Yo no sé si aventurarme a tanto. Mi amigo Daniel los fumaba. No sé qué decir.


Nunca fui muy de The Strokes. Siempre me parecieron un poco hípster. Yo y mis prejuicios, mis prejuicios y yo.


Tampoco me va tan mal con ellos. Me ayudan a no caer en tentaciones vergonzantes, más allá de algún directo de Hombres G.


No sonaban mal. Tenían su energía. El tipo tiene una voz pasable, pero había algo en ellos que me producía rechazo, como unos dientes verdosos, o una mujer gorda.


—Me tengo que ir. Cuando se acabe el vino me tengo que ir.


—Vale. Aunque me gustaría que te quedaras.

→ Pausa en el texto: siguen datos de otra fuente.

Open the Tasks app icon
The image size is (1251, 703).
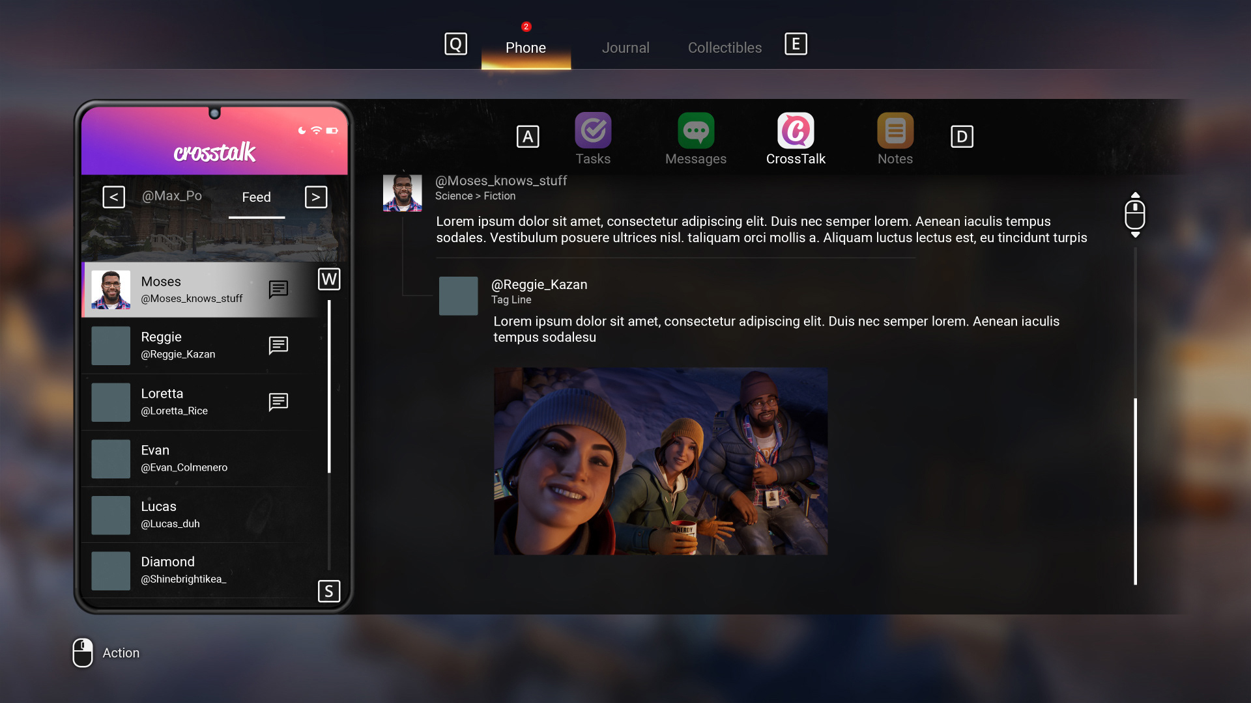click(x=593, y=131)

—Sabes que no puedo. Pero escucha esta canción que te he puesto. Hay canciones que te tocan el alma y dicen mucho de uno.


—A mí me pasa también.


—¿Sí?


—¿Por qué fumas esto?


—Me gusta, es suave.


En ese momento me acarició la polla.


—Aunque más me gusta esto.


—Tienes que irte. Tu marido te espera.


—Lo dices con sorna. No me gusta eso.


—Cuando escucho a The Strokes me hace pensar en todo lo que tuve que sufrir para que me aceptaran en el equipo de animadoras.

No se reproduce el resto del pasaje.